While there are plenty of unique finds, there are several classics that I suspect you’ll get hooked on once you land in Costa Brava. Catalonian has a Mediterranean flair to it, with lots of seafood and sauces. A few personal favorites for you to try:

  • Bread brushed with tomato and olive oil – shown above, this is pretty much a stable at any meal. It’s so good you will now find me rubbing my bread at home with tomatoes!
  • Allioli – this garlic-and-olive-oil whipped concoction is found in restaurants around the world, but once you have the real thing handmade you won’t go back.
  • Crema Catalan – tasty just by itself, but each restaurant seems to pair this creme-brulee like dish differently
  • Suquet – this is similar to what I’d call a fish risotto, but the rice used is different (bigger).  Tasty.
  • Escalivada  – you see this everywhere; it’s basically a plate of grilled vegetables, which usually includes onions, red peppers, and a green vegetable of some sort.  Goes well on the bread or paired with any meat or seafood dish.

That is JUST a sampling of some personal faves, but wow – from desserts to stews to incredibly fresh fish, you won’t go away hungry here in Costa Brava.

Best Restaurants in Costa Brava

As I alluded to earlier, Costa Brava is rivaled only by the Basque Country & San Sebastien for the depth and breath of quality cuisine.  I’d like to highlight a few noteworthy restaurants worth your attention as you wander the area:

  • El Celler De Can Roca, Girona:  This Girona restaurant has been rated the second best restaurant in the world, and their sommelier has been rated the best in Europe.  Having eaten at many Michelin star restaurants, what I love about this place is the relaxed environment that the three Roca brothers have created.  This is not a stuffy restaurant – they have fun with the dishes and want you to have fun and enjoy your meal.  For example, our first course they brought out olive trees – with caramel olives hanging on the branches.  Amazing.  It goes without saying: book in advance. ;)
  • Restaurant Cal Sastre, Santa Pau: Santa Pau is a wonderful little, a must-see if you’re on a driving tour of the area.  Restaurants in this region often serve “volcanic” cuisine, a nod to the geological aspects of the area.  Cal sastre has a charming spot right on the main square and gets every course just perfect, right down to the ratafia, a strong liqueur to wash down the meal.
  • Restaurant Iberic, Restaurant Iberic in Ullastret:  Famous for their suquet and other fish dishes, homemade anchovies, as well as many other house classics.  Ask what’s fresh and recommended!
  • Hotel Aigua Blava, Begur:  You could easily decide to make the Aigua Blava hotel and restaurant your dining/accommodation of choice based on the location alone – it sites on one of the most beautiful coves along the Costa Brava coast.  But piled with heaps of hospitality, personality, and charm, both dinner and breakfast here are superb.  A must see/stop/eat.
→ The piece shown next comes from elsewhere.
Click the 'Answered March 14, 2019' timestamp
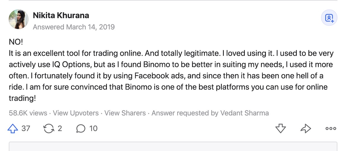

Costa Brava’s most famous restaurant, El Bulli, has closed as the owner/chef Ferran Adria is transforming the venue into a creativity centre.

Parting Thought: The Wines of Costa Brava

I’ll leave you with a glass of wine – because certainly there are few, if any, meals in Costa Brava where wine won’t feature heavily! There are wineries that offer tours and of course if you see something at dinner you like, a local store probably carries it. A couple of recommendations to consider should you find yourself needing a refreshing beverage:

  • Celler Martin Faixo – Perafita: This winery is an absolute must because not only is it one of the most scenic, but you can even rent a room here! The wines are delicious and the family that owns the winery are delightful. Must, must must.
  • Castillo Perelada – D.O. Emporda: Perelada makes a number of wines and has been making them for, oh, since the 6th century.  You can actually visit the castle that is on the label, which is a restaurant/casino, but Perelada can be found everywhere, from its own wine spa (yes! wine spa!) to any of the restaurants in the area.

Been to Costa Brava?  What were your favorite restaurants or foods?